Von der Bio-Kantine zu einer gesundheitsbewussten und nachhaltigen Esskultur

Die Integration von Bio-Lebensmitteln in die Außer-Haus-Verpflegung – vor allem in Schul- und Betriebskantinen – hat positive Auswirkungen auf die Gesundheit der Menschen und die Umwelt. Wer an Orten arbeitet oder lernt, an denen der Wert einer bewussten und ökologischen Ernährung in jeglicher Hinsicht erlebbar ist, trifft auch im persönlichen Umfeld gesündere und umweltfreundlichere Ernährungsentscheidungen. Die ökologische Bewegung hat bereits gute Voraussetzungen und positive Auswirkungen in verschiedenen Teilen Europas geschaffen. Die Weiterführung dieser Bemühungen und die Anpassung an die lokalen Bedingungen und Bedürfnisse wird entscheidend sein, um eine nachhaltigere und gesündere Zukunft für alle zu schaffen.
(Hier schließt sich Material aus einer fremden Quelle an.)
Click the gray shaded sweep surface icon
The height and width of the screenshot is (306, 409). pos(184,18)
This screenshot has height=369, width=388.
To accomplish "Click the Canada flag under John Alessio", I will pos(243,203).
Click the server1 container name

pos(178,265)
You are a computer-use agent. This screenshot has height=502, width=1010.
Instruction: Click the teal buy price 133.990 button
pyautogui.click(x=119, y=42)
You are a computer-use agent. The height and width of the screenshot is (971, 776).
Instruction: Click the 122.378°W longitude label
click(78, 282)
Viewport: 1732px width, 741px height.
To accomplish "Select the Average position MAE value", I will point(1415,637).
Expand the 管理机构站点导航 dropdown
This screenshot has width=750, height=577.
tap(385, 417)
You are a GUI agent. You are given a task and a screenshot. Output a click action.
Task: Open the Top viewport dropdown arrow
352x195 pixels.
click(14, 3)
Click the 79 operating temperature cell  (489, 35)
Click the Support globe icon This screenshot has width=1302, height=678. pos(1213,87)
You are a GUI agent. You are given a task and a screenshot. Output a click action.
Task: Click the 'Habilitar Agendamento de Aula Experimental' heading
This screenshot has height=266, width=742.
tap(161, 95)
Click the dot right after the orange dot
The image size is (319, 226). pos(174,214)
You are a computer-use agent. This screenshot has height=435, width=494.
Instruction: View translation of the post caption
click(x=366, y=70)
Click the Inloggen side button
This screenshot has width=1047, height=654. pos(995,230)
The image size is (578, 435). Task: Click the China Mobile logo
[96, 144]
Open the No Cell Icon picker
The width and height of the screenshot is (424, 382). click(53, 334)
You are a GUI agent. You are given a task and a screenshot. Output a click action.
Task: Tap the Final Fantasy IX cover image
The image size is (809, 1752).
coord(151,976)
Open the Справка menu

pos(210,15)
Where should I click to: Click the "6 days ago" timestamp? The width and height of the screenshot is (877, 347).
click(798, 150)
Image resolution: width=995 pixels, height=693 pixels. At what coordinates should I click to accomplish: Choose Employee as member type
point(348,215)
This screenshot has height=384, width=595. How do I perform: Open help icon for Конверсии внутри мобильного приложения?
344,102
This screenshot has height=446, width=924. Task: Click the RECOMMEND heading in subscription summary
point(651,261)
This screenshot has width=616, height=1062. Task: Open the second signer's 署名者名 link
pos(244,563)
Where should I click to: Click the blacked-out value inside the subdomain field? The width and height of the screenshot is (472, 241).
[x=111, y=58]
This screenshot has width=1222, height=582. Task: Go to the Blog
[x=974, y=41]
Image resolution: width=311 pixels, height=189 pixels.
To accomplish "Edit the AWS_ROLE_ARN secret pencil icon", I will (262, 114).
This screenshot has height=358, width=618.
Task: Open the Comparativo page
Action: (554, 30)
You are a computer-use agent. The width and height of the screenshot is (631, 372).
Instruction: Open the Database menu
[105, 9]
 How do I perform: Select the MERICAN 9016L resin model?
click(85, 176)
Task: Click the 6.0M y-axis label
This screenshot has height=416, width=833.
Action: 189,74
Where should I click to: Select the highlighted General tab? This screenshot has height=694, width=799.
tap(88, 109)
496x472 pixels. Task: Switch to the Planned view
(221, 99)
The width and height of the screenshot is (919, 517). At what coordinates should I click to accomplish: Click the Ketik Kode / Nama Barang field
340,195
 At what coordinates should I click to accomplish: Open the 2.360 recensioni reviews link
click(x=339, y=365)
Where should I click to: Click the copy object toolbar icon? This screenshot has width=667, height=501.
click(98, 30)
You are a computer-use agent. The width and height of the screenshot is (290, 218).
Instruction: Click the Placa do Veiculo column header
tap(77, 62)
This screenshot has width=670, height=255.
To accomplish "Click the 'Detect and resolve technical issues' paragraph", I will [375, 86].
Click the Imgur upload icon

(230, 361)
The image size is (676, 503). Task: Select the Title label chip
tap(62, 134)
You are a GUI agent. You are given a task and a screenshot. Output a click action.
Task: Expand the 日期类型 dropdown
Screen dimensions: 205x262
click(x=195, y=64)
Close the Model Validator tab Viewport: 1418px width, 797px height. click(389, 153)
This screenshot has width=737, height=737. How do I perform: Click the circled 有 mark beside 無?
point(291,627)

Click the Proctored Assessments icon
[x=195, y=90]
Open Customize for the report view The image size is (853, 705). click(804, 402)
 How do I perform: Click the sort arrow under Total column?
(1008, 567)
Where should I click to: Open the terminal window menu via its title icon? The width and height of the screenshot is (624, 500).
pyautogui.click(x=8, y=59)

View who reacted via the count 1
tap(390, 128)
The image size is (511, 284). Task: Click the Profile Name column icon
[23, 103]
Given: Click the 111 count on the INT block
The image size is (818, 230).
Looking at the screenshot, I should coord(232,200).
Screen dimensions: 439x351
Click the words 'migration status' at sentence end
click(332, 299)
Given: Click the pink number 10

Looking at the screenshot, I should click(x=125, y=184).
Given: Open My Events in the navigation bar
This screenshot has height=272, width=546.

Durch die Überwindung von Herausforderungen wie den höheren Kosten für Bio-Lebensmittel, deren Logistik oder die Kontrolle und die effektive Nutzung der Chancen kann die Außer-Haus-Verpflegung zu einem Motor für positive Veränderungen in Bezug auf Gesundheit, Nachhaltigkeit und bewusste Ernährung werden. Mit diesem Ziel vor Augen steigt sicher auch der Bio-Kontrolleur gerne die anderthalb bis zwei Stunden auf das Prinz Luitpold Haus unterhalb des Hochvogels im Allgäu.